Fig. 5.. Temperature-driven modulation of innate immunity aligns with responses to other IAV strains.

(A) Analysis of IFN-β promoter activity, 12 hpi, in HEK-luc cell line adapted at 37° and 39°C, infected with WSN, Melbourne46, Denver57, Cal09, HK68, and Brisbane07 IAV strains at an MOI of 3. The NP and tubulin expression was analyzed by Western blot. (B) IFN-β promoter activity was assessed in HEK-luc cells 12 hpi. The cells were adapted to 37° and 39°C and infected at an MOI of 1 with either the WSN strain or the T677A mutant virus strain. The NP and tubulin expression was analyzed by Western blot. Data are shown as the mean of six independent experiments.
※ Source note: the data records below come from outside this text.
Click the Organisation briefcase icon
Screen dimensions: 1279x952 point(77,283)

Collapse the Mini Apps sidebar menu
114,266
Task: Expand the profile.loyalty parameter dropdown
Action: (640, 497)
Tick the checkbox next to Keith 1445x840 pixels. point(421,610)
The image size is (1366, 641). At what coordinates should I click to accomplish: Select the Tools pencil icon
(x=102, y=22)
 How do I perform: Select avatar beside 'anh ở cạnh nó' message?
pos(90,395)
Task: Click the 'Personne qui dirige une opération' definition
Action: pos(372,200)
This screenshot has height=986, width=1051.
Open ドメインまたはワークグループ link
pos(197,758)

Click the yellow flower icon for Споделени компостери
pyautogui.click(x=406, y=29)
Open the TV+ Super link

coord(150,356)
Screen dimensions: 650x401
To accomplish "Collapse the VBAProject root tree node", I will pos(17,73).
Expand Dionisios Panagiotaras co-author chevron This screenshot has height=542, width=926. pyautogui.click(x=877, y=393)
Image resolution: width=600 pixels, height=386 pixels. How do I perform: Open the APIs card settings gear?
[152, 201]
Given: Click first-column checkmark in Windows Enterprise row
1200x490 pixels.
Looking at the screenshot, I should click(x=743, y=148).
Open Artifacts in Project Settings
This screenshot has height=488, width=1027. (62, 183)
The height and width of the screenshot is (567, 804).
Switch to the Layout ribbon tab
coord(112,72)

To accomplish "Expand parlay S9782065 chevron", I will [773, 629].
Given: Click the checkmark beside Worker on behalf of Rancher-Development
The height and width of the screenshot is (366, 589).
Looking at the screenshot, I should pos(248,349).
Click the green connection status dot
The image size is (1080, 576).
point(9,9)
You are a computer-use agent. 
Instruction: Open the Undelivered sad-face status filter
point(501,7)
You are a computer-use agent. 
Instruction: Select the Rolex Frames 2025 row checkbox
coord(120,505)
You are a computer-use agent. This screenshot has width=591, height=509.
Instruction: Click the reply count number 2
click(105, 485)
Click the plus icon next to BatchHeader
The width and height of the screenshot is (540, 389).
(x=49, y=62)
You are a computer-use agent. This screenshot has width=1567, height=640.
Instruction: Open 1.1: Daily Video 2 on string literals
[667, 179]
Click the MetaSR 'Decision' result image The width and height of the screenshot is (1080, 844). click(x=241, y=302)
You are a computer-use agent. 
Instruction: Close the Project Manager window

Error bars indicate SD. P values were determined using a two-sided, unpaired t test. (C) Increase in infection temperature can differently affect polymerase and NP expression, and this imbalance may contribute to the synthesis of mvRNAs. (D) Formation of mvRNAs is influenced by both temperature and the viral strain infecting the host, which can affect activation of the innate immune response, and cytokine and chemokine expression. A fever start may create a positive feedback loop that leads to increased mvRNA production and innate immune activation and which may ultimately contribute to a cytokine storm. The likelihood for a cytokine storm may be modulated by risk and other host and viral factors.